Rangées et Éclairs Brillants
Bioluminescence mésopélagique

Rangées et Éclairs Brillants

À quatre ou cinq cents mètres sous la surface, là où la lumière solaire s'effondre en un bleu résiduel à peine perceptible, une cténophore lobée dérive en apesanteur dans la colonne d'eau, ses lobes oraux déployés comme des voiles de verre et ses huit rangées de palettes ciliées — les ctènes — courant le long de son corps en côtes nacrées presque immatérielles.
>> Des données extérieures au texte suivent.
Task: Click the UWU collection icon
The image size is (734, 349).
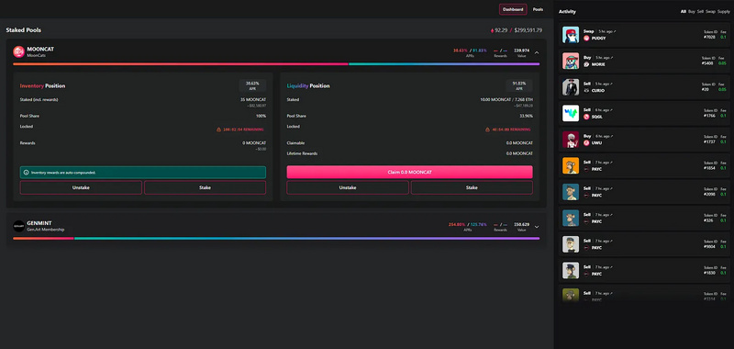Action: pos(586,143)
À cette profondeur, la pression dépasse cinquante atmosphères, le froid avoisine les quatre degrés Celsius, et la transparence totale de ces organismes gélatineux constitue une stratégie de survie essentielle dans un milieu où prédateurs et proies se croisent dans une semi-obscurité permanente. Plus loin dans le volume d'eau, des éclairs bleu-vert isolés signalent des bouffées bioluminescentes produites par des copépodes, des dinoflagellés ou des mysidacés — autant de signaux chimiques convertis en lumière froide par des réactions à la luciférine, sans chaleur, sans bruit, dans un silence que rien ne traverse. Des particules de neige marine — agrégats de mucus, de fèces et de cellules mortes — descendent lentement à travers ce vide cobalt, reliant la surface productive à l'abîsse dans un flux de matière organique continu que les biologistes nomment la pompe biologique du carbone. Ce monde existe ainsi, complet et silencieux, indifférent à toute présence extérieure.